The trip was hands-off from start to finish — including charging sessions — with the only recorded “disengagement” occurring when Roy accidentally touched the steering wheel himself. The entire journey was documented on camera, with video footage expected to be released soon.

This achievement builds on a growing body of real-world evidence showing how far Tesla’s Full Self-Driving has come. Just last month, Tesla enthusiast David Moss completed a 10,000-mile coast-to-coast drive on FSD without intervention, after previously logging 5,000 consecutive miles under FSD control. Even a 1,200-mile Cybertruck FSD run last November now looks modest by comparison.

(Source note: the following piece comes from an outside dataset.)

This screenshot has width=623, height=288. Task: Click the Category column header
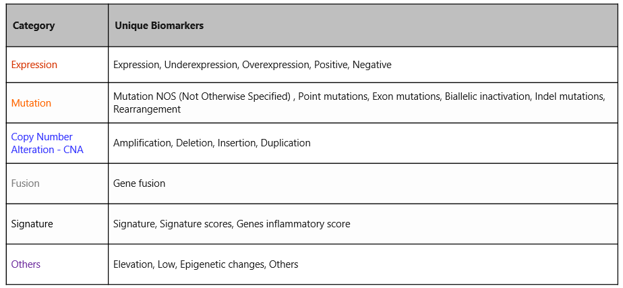(x=34, y=26)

What makes this Cannonball run particularly notable is the timing. It comes just as Tesla started offering fully autonomous Robotaxi rides in Austin with no driver or safety monitor onboard, marking the first public deployment of “unsupervised” Full Self-Driving. Together, these milestones suggest Tesla is rapidly closing the gap between supervised autonomy and true hands-off driving at scale.

Roy himself is no Tesla cheerleader, which makes the result all the more compelling. As Musk previously put it, once autonomy is mature, most human input becomes an error. If the upcoming footage from Roy’s trip lives up to the hype, this could go down as a defining moment for Tesla’s self-driving ambitions.